If the language and tone of the paper is not exactly how you would have written it, urge the author(s) to enlist the help of a native English speaker to correct their English. This comment works best if you can tell that the authors are native English speakers, and if you carefully add some grammar and spelling mistakes to your review.

Speaking of how you would have written the paper, it's a good idea to evaluate the paper from the perspective of what you would have done if you wrote the paper. Say for example that the authors present an algorithm and are mostly interested in the algorithm's correctness, whereas you would personally be more interested in its runtime. Then it's perfectly fine to reject the paper because they studied the correctness and not the runtime of the algorithm, and they clearly should have studied the runtime instead. After all, you are the one reviewing the paper, so you should decide what it should be about.

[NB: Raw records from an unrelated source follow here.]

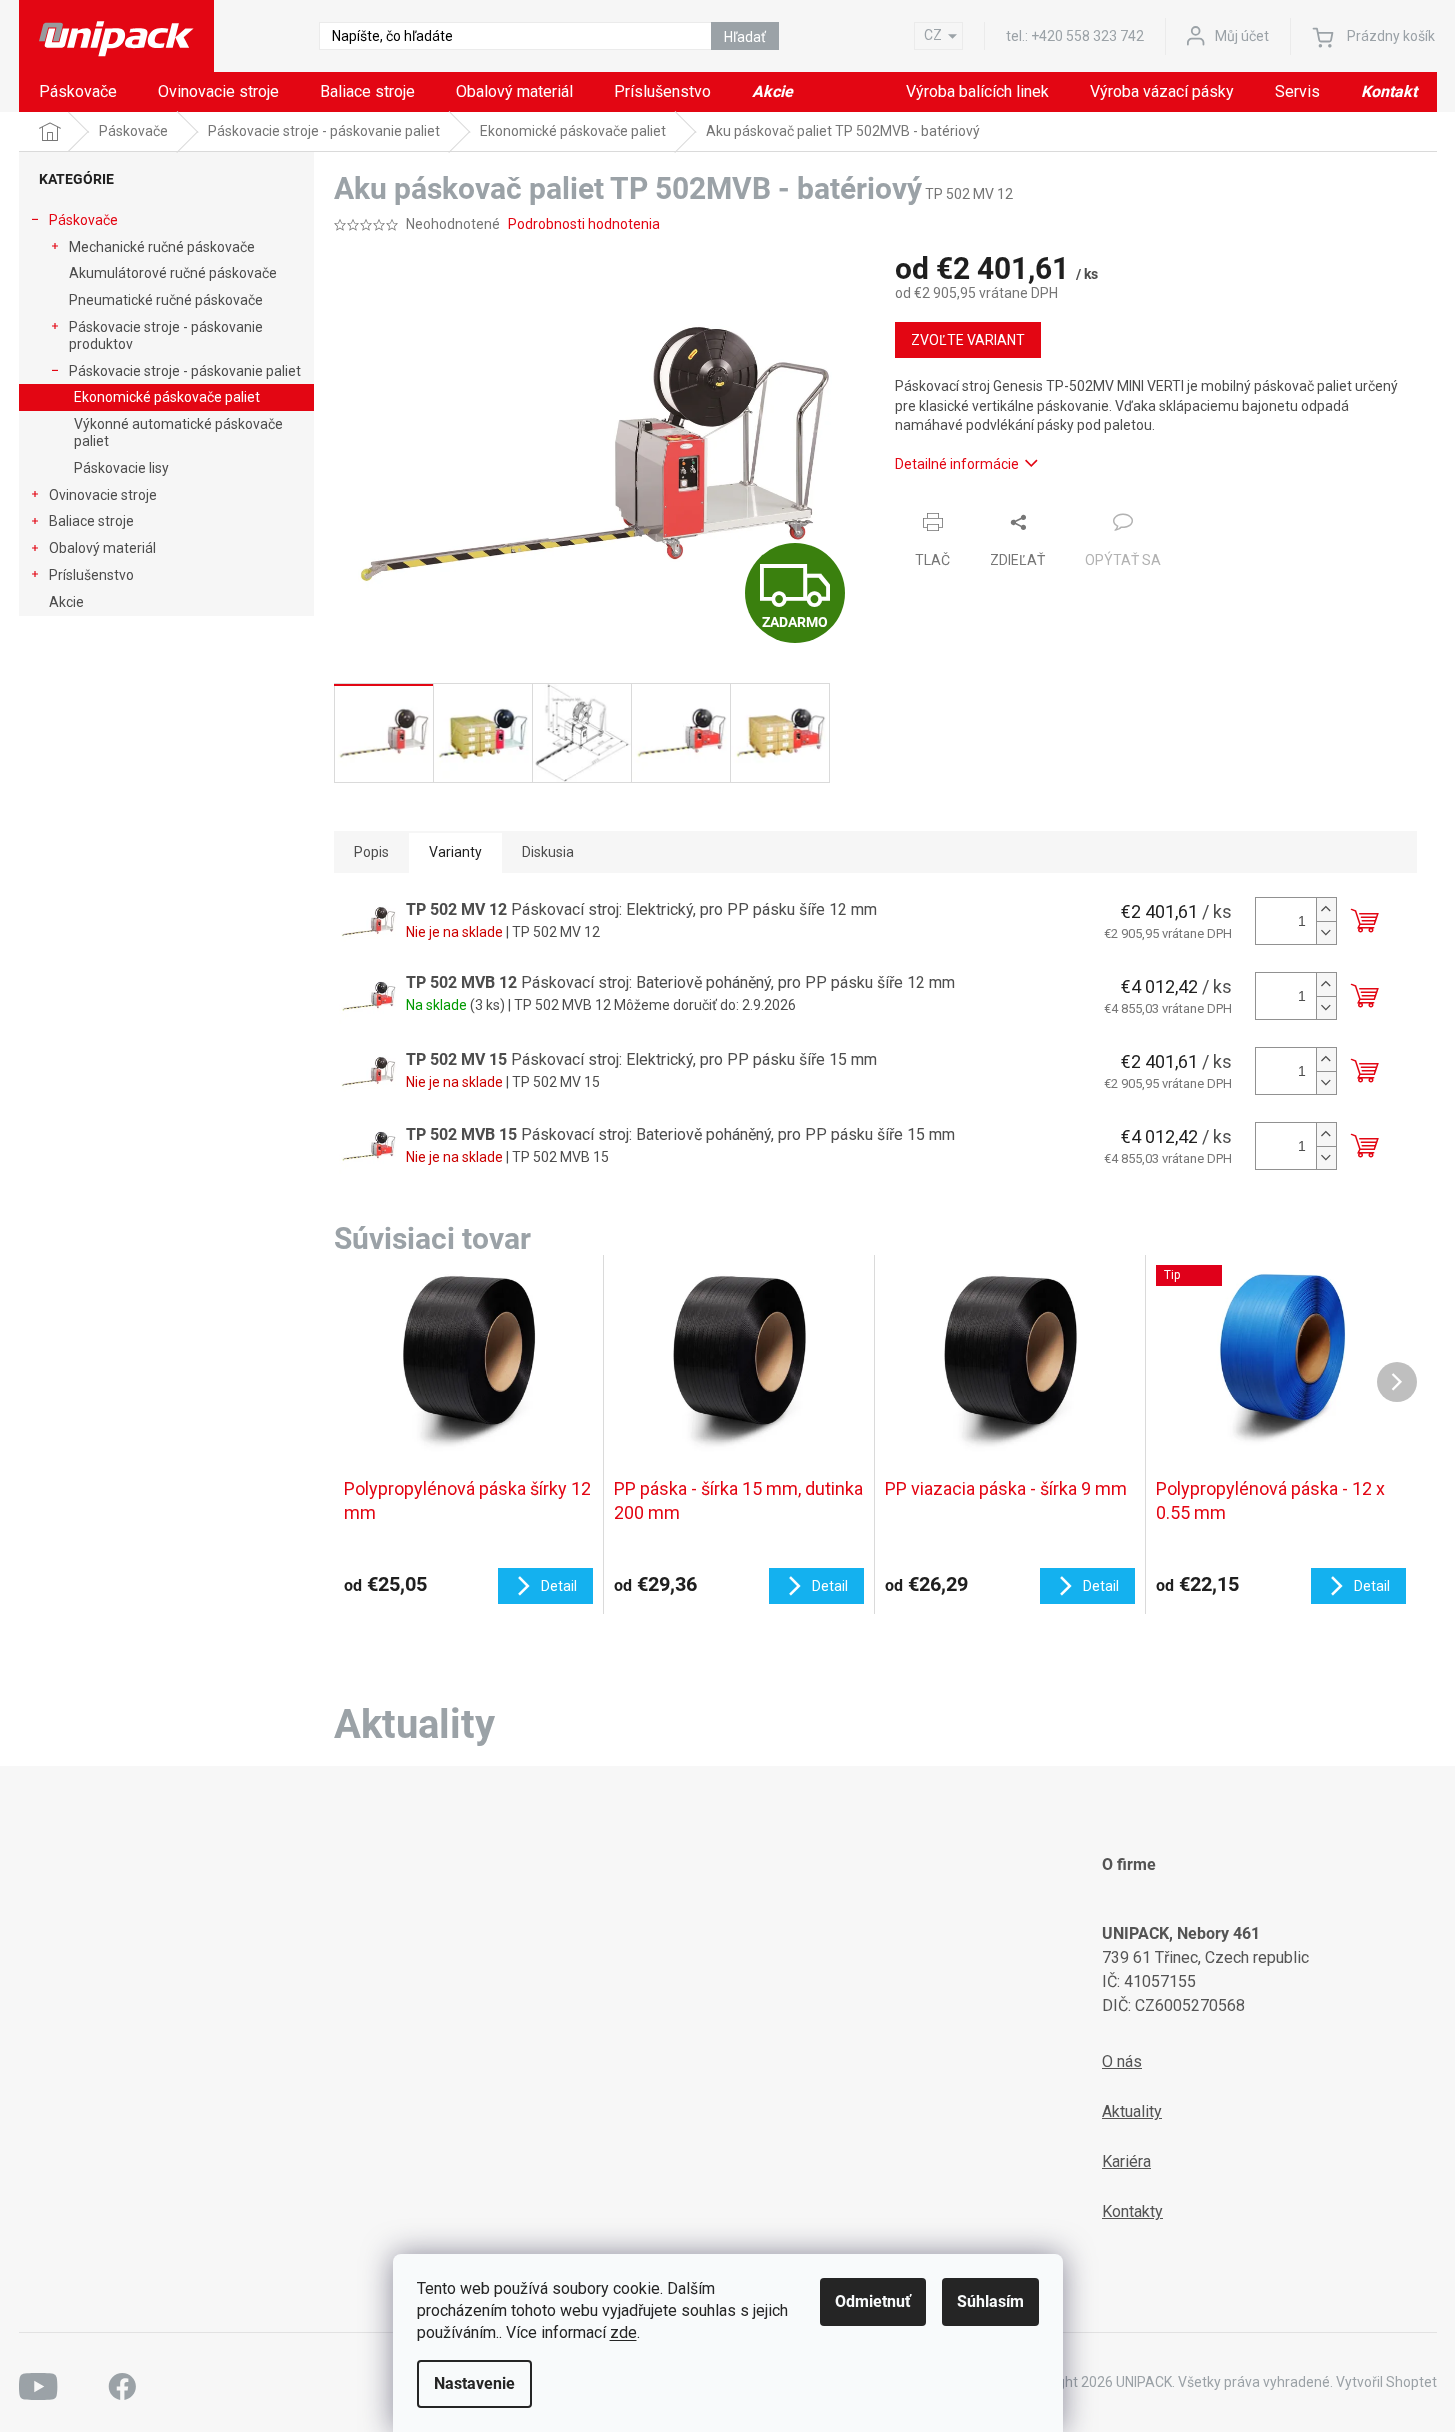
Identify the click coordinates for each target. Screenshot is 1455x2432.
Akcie (66, 602)
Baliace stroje (91, 521)
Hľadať (745, 37)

In the same vein, don't just accept any definitions of terms or scoping of the investigation that the paper might contain. Read the paper using whatever meaning of the words in it that you find convenient. And if the authors state that they are not concerned with topic X, that is no reason for you to not go on at length about how important topic X is and why they should have included it.  It's your freedom to read the paper any way you want and assign any kind of meaning to it you like.

This brings to our final and perhaps most important piece of advice. It's likely that there is some part of the paper you don't understand, because like everybody else you are occasionally frequently out of your depth and these authors write like morons anyway. If this happens - don't admit it! Don't lose face by explaining that you don't understand the paper! Your reputation as an anonymous reviewer is at stake. Instead, simply pick at random some interpretation of the part of the paper you don't understand, preferably some interpretation that makes very little sense. Then write your review as if that interpretation was true. Hilarity ensues, at least on your side.

If you heed all this advice, you will surely be able to produce the kind of reviews that one frequently receives after submitting to some famous conferences and well-respected journals.